= Beginning of Section =
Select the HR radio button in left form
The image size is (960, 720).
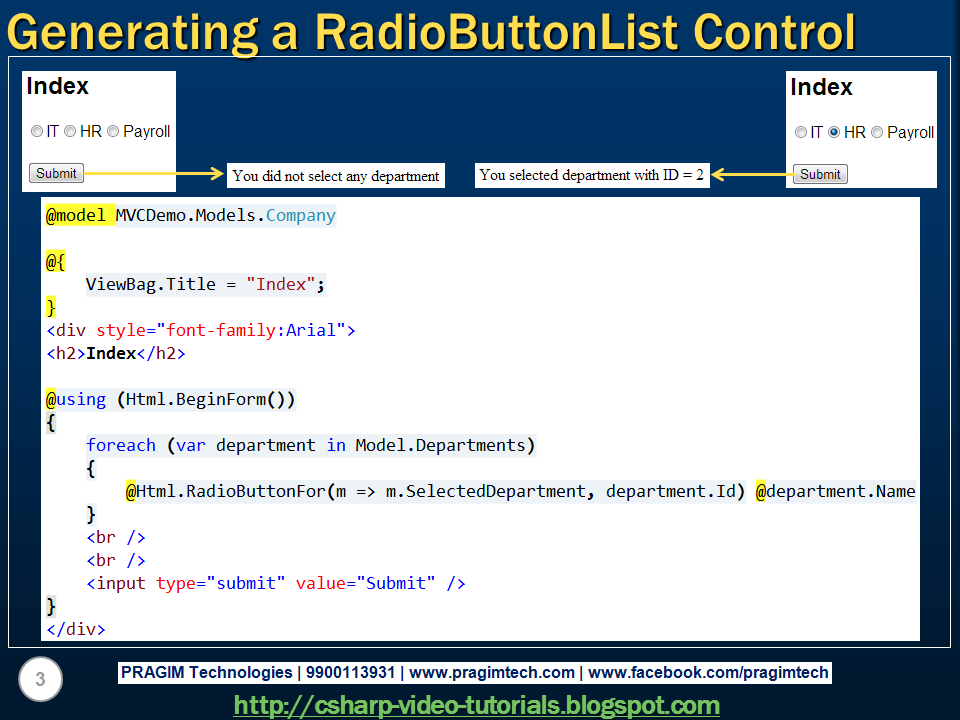coord(70,130)
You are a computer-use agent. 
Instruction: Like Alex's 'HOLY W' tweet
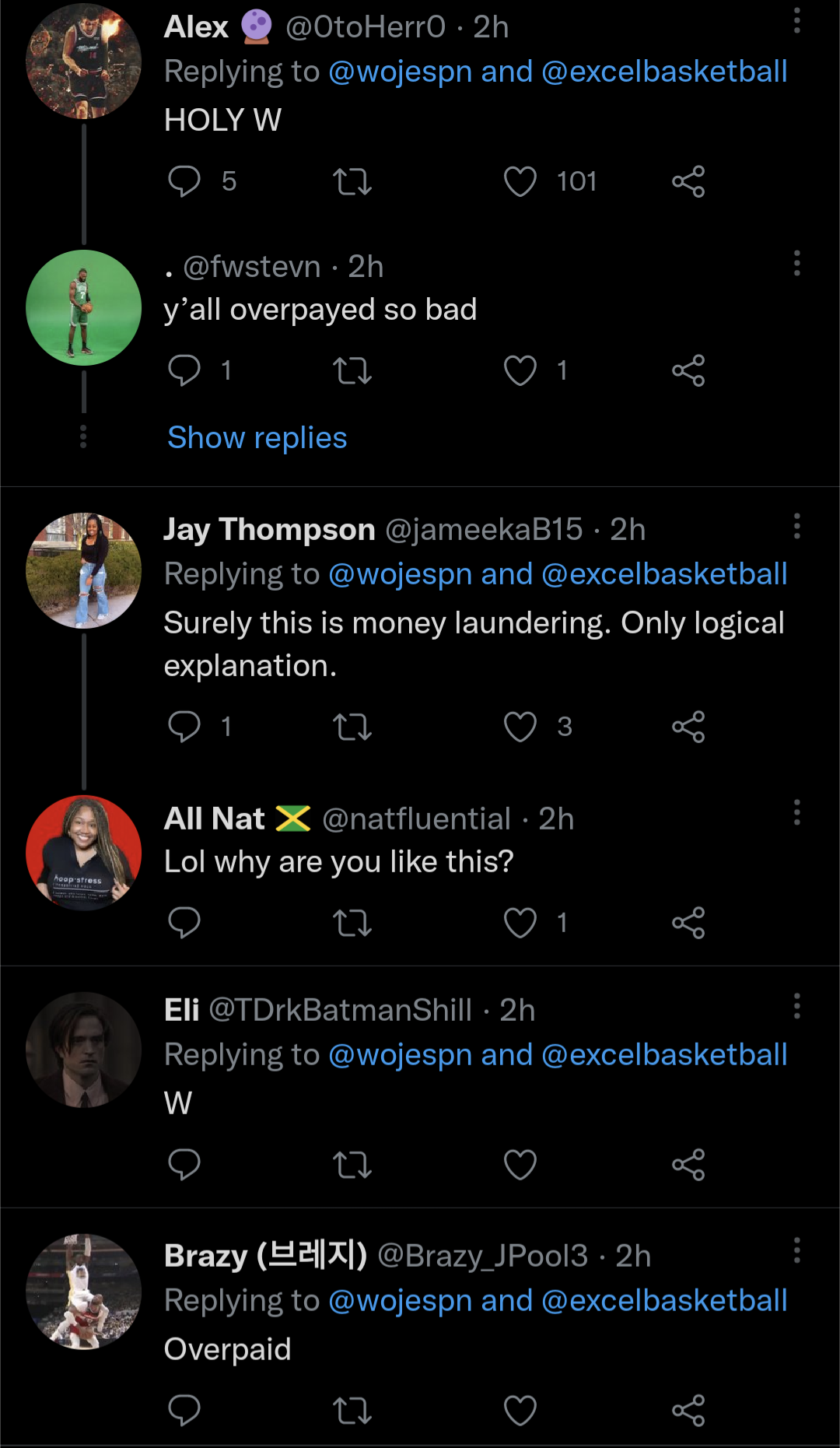click(520, 182)
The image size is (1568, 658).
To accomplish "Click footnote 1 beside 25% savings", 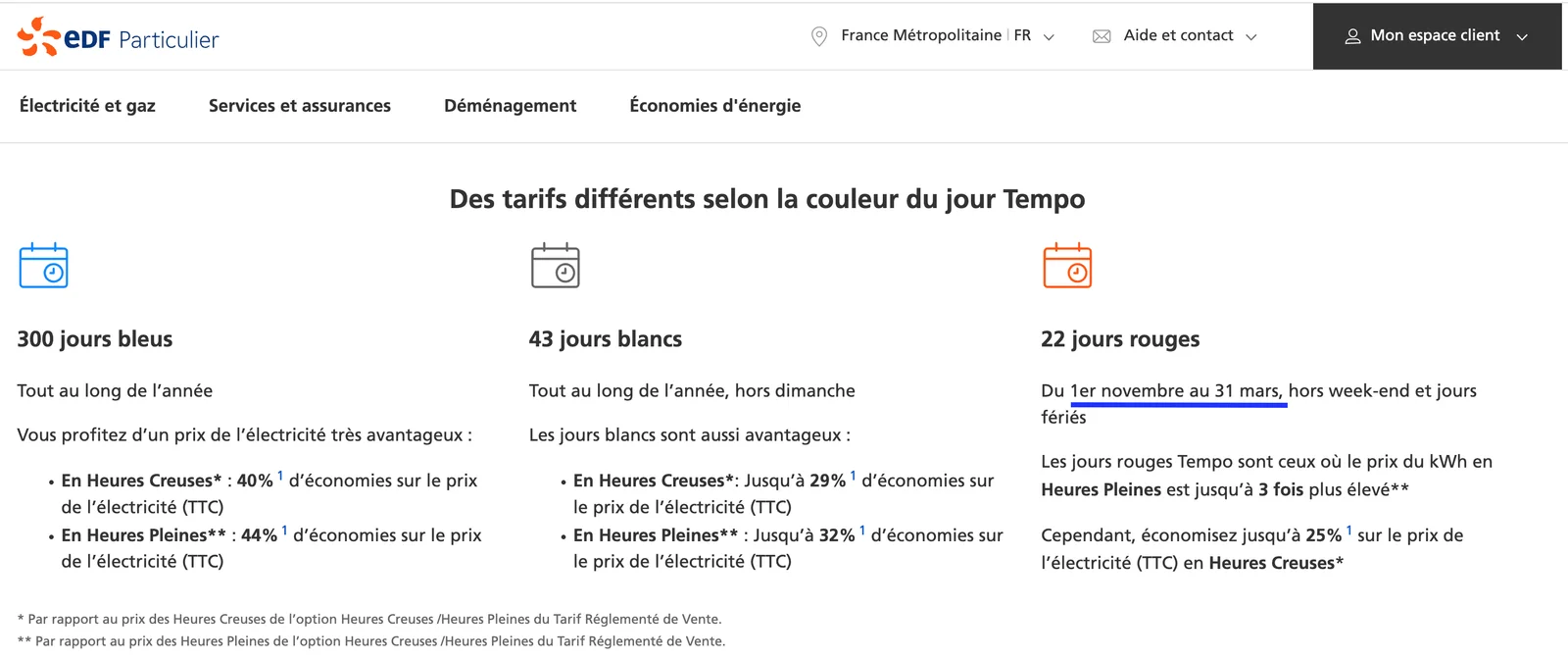I will [x=1348, y=531].
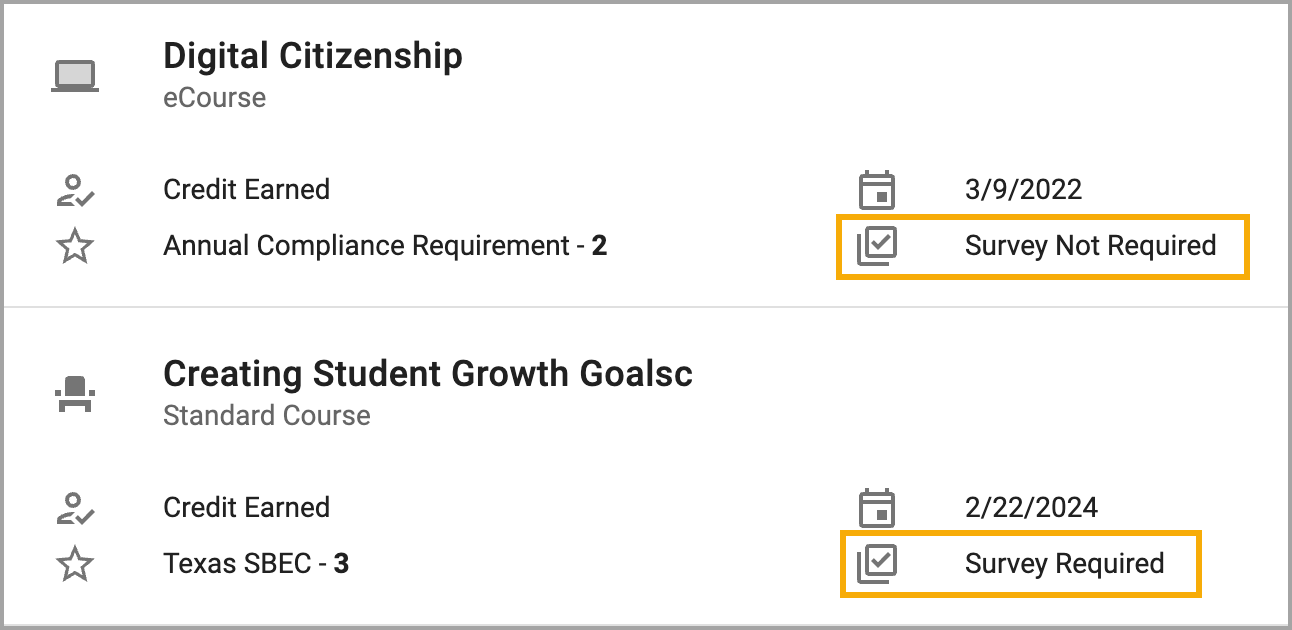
= End of Section =
_WORK INSTRUCTIONS_
In the reply, give again exactly the lines from the beginning of the entries above through the line with "The image size is (1568, 658)."; pictures stay out.

_ANSWER BELOW_
Select the HR radio button in left form
The image size is (960, 720).
coord(70,130)
You are a computer-use agent. 
Instruction: Like Alex's 'HOLY W' tweet
click(520, 182)
The image size is (1568, 658).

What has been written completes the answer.